D on lm32-CPU: string argument on stack instead of register

Chad Joan chadjoan at gmail.com
Sat Aug 1 23:08:38 UTC 2020


On Saturday, 1 August 2020 at 08:58:03 UTC, Michael Reese wrote:
> [...]
> So the compiler knows how to use r1 and r2 for arguments. I 
> checked again in the lm32 manual 
> (https://www.latticesemi.com/view_document?document_id=52077), 
> and it says:
>
> "As illustrated in Table 3 on page 8, the first eight function 
> arguments are
> passed in registers. Any remaining arguments are passed on the 
> stack, as
> illustrated in Figure 12."
>
> So strings and structs should be passed on the stack and this 
> seems to be more an issue of the gcc lm32 backend than a D 
> issue.
>

Nice find!

Though if the compiler is allowed to split a single uint64_t into 
two registers, I would expect it to split struct/string into two 
registers as well. At least, the manual doesn't seem to 
explicitly mention higher-level constructs like structs. It does 
suggest a one-to-one relationship between arguments and registers 
(up to a point), but GCC seems to have decided otherwise for 
certain uint64_t's. (Looking at Table 3...) It even gives you two 
registers for a return value: enough for a string or an array. 
And if the backend/ABI weren't up for it, it would be 
theoretically possible to have the frontend to lower strings 
(dynamic arrays) and small structs into their components before 
function calls and then also insert code on the other side to 
cast them back into their original form. I'm not sure if anyone 
would want to write it, though. o.O

> But I just found a workaround using a wrapper function.
>
> void write_to_host(in string msg) {
>         write_to_hostC(msg.ptr, msg.length);
> }
>
> I checked the assembly code on the caller side, and the call 
> write_to host("Hello, World!\n") is inlined. There is only one 
> call to write_to_hostC. This is still not nice, but I think I 
> can live with that for now. Now I have to figure out how make 
> the cast back from from pointer-length pair into a string. I'm 
> sure I read that somewhere before, but forgot it and was unable 
> to find it now on a quick google search...

REQUIREMENT 1 - List every table, figure, or page of the lm32 manual that the post on the lm32 CPU refers to.
REQUIREMENT 2 - Repeat everything in the lm32 CPU post from "And if the backend/ABI" down to "a wrapper function.".
REQUIREMENT 3 - Pick up the post about D on the lm32 CPU after its final sentence and continue writing it.
The lines after this point come from a separate source.

DATA EXCERPTS -
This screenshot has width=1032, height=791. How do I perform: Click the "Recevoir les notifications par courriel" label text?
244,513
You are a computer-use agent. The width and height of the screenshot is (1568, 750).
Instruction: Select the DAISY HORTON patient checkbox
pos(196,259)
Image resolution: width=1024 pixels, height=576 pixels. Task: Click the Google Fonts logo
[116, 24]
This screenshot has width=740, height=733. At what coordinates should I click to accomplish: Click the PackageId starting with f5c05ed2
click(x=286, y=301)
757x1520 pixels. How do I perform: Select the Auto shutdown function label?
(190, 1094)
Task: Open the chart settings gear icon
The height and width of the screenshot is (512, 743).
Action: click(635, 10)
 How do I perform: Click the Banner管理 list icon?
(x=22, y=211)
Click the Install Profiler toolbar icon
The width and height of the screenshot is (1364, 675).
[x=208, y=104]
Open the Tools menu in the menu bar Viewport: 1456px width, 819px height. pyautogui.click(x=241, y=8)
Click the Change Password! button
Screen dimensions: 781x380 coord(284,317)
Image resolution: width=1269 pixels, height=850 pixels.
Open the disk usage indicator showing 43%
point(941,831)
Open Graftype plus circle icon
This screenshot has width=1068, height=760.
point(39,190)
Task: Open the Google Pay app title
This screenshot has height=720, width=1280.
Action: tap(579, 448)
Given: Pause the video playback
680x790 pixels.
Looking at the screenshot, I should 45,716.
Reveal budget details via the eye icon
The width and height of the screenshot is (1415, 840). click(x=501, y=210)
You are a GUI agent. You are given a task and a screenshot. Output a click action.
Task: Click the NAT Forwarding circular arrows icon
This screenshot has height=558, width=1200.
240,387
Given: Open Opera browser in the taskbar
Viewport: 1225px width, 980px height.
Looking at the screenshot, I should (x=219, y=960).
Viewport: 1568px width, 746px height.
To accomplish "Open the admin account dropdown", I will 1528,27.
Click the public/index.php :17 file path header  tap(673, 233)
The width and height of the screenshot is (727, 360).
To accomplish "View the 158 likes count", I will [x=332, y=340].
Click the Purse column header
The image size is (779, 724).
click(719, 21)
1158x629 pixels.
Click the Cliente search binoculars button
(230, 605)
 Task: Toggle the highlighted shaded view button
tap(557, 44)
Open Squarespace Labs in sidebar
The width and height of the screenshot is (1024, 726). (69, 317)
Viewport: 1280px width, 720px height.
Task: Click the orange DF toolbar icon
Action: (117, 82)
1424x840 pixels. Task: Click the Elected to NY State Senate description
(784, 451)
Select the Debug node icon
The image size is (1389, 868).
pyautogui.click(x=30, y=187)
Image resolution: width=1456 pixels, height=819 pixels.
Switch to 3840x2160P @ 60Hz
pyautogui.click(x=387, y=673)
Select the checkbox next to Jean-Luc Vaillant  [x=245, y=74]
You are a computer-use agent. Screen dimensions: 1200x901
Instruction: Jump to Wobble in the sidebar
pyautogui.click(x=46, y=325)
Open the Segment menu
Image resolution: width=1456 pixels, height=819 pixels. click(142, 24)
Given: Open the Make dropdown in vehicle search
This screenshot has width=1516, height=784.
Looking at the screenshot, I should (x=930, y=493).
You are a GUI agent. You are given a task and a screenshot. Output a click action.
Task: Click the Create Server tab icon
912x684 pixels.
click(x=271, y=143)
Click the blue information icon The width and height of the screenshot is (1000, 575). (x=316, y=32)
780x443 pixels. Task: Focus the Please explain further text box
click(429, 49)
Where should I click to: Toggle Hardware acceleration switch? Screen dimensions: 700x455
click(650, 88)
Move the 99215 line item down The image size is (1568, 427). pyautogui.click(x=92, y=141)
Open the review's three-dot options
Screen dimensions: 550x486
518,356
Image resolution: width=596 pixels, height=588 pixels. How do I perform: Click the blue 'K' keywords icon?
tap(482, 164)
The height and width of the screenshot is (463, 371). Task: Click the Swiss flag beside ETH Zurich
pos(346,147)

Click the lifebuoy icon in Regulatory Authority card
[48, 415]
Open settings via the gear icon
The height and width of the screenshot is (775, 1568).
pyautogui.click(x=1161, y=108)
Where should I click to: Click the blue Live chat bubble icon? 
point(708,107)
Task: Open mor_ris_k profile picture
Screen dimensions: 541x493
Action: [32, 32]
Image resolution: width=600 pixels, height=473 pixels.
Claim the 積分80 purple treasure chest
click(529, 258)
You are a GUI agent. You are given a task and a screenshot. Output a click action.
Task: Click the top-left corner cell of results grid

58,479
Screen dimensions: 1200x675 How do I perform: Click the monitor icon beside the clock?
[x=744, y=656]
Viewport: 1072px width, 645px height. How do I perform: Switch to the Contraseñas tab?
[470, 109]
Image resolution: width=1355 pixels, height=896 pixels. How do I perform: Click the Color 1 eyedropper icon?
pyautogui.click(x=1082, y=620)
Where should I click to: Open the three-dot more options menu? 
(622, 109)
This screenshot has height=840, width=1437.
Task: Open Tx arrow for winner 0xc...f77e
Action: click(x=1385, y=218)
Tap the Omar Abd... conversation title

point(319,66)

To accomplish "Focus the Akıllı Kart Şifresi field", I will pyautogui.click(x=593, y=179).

TASK RESULT 1 - Table 3, page 8, Figure 12

TASK RESULT 2 -
And if the backend/ABI weren't up for it, it would be 
theoretically possible to have the frontend to lower strings 
(dynamic arrays) and small structs into their components before 
function calls and then also insert code on the other side to 
cast them back into their original form. I'm not sure if anyone 
would want to write it, though. o.O

> But I just found a workaround using a wrapper function.

TASK RESULT 3 -
That's pretty clever. I like it.

Getting from pointer-length to string might be pretty easy:
string foo = ptr[0 .. len];

D allows pointers to be indexed, like in C. But unlike C, D has 
slices, and pointers can be "sliced". The result of a slice 
operation, at least for primitive arrays+pointers, is always an 
array (the "dynamic" ptr+length kind). Hope that helps.


> And since this is D: is there maybe some CTFE magic that allows 
> to create these wrappers automatically? Somthing like
>
> fix_stack!write_to_host("Hello, World!\n");
>

It ended up being a little more complicated than I thought it 
would be. Hope I didn't ruin the fun. ;)

https://pastebin.com/y6e9mxre


Also, that part where you mentioned a 64-bit integer being passed 
as a pair of registers made me start to wonder if unions could be 
(ab)used to juke the ABI:

https://pastebin.com/eGfZN0SL


>
>> Good luck with your lm32/FPGA coding. That sounds like cool 
>> stuff!
>
> I'm doing this mainly to improve my understanding of how 
> embedded processors work, and how to write linker scripts for a 
> given environment. Although I do have actual hardware where I 
> can see if everything runs in the real world, I mainly use 
> simulations. The coolest thing in my opinion is, nowadays it 
> can be done using only open source tools (mainly ghdl and 
> verilator, the lm32 source code is open source, too). The 
> complete system is simulated and you can look at every logic 
> signal in the cpu or in the ram while the program executes.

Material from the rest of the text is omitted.